I’d like a word with the person who started the rumor that I have a kitchen.
My wife would bring a hoodie to the Sun “just in case.”
Good Cop: If you confess now, you’ll probably just get probation.
Fad Cop: Hey Macarena!
Can you imagine if therapists did an end-of-year wrapped list like:
-cried 79 times
-picked up 5 new coping mechanisms
-made 43 jokes about your trauma
Me: thanks duckter
Goose doctor: [fought years of discrimination to get to his position] how dare you
Batman’s Bat Signal was really banking on the fact that crimes only happened at night.
Gonna start telling my teenage daughters, “ok, boomer” when they try to act like my mother.

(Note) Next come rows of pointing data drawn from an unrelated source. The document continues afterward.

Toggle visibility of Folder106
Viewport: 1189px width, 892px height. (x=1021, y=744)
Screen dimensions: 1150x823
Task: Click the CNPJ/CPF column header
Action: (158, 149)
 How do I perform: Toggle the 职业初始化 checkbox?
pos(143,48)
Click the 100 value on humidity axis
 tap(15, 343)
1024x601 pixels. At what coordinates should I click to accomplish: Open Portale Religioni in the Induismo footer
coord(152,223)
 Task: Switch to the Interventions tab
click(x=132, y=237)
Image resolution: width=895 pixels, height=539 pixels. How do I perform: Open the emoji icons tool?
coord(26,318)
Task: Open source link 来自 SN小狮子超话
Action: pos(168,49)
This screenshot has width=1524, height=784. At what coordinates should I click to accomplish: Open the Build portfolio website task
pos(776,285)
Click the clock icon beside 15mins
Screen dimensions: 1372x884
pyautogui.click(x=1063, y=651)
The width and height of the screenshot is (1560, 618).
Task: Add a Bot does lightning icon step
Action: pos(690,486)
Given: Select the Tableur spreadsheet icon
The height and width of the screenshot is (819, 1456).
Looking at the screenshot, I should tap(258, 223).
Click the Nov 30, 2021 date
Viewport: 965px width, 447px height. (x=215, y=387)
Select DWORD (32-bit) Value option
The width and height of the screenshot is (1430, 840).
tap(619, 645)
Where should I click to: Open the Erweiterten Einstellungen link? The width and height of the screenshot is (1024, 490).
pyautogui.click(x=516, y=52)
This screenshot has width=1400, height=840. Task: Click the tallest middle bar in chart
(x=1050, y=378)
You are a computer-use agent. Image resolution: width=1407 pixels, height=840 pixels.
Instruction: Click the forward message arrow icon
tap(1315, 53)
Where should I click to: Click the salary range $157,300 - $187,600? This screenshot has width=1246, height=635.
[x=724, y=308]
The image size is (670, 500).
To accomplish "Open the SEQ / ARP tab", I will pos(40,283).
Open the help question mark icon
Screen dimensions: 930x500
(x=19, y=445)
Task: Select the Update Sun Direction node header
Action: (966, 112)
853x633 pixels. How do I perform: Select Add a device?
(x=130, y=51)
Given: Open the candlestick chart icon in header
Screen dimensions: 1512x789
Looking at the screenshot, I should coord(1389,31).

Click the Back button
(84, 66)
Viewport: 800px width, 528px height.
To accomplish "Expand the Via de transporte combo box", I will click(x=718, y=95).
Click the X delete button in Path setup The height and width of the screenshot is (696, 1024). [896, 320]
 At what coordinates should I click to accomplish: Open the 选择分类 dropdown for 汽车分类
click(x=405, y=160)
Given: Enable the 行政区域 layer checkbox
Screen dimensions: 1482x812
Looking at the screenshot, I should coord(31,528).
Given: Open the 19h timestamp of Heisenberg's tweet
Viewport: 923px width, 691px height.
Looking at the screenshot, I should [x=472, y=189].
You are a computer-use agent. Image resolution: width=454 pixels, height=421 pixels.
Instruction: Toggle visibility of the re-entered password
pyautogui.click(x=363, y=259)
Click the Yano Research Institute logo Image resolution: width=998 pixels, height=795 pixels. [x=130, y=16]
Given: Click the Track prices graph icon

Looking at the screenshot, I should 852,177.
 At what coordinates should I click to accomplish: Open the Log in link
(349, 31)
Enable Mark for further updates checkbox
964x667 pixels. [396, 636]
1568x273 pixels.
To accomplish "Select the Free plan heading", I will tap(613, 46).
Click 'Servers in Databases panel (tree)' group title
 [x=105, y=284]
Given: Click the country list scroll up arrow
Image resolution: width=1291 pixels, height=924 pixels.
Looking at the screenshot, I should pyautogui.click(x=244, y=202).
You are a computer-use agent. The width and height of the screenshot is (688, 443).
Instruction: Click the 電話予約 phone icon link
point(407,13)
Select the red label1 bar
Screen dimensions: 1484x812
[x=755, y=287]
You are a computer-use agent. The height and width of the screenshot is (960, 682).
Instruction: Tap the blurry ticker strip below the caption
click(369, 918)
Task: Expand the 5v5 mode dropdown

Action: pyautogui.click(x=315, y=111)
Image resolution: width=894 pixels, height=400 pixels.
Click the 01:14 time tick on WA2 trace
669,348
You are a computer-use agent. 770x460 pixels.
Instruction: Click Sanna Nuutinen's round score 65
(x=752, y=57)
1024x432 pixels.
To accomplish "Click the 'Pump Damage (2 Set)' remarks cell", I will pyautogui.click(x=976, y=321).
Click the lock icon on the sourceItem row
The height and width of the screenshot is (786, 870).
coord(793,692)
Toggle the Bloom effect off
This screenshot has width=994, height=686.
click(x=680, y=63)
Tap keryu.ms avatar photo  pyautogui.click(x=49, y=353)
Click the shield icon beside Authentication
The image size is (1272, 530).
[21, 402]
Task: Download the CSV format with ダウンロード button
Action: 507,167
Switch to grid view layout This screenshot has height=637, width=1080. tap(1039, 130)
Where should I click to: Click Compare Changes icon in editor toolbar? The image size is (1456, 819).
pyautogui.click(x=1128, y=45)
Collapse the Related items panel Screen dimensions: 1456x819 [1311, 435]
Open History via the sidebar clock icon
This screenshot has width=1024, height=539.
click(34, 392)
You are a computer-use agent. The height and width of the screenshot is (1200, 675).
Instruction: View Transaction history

It turns out that the Circle of Life doesn’t mean a donut, I’m so confused.
Everything sounds good when you’re not listening.
I’m so sick and tired of all the Internet bullying. “My password is NOT weak. YOU DONT EVEN KNOW ME!”
“Alas, I am surrounded. You must fight on, gentlemen, I fear that it is too late for me. Now come and get me you savages, we shall travel to Hell together!”
Him: Want to play Trivial Pursuit?
Me: Sure. But I guarantee you’ll win. I’m not that smart.
Him: Want to play strip Trivial Pursuit?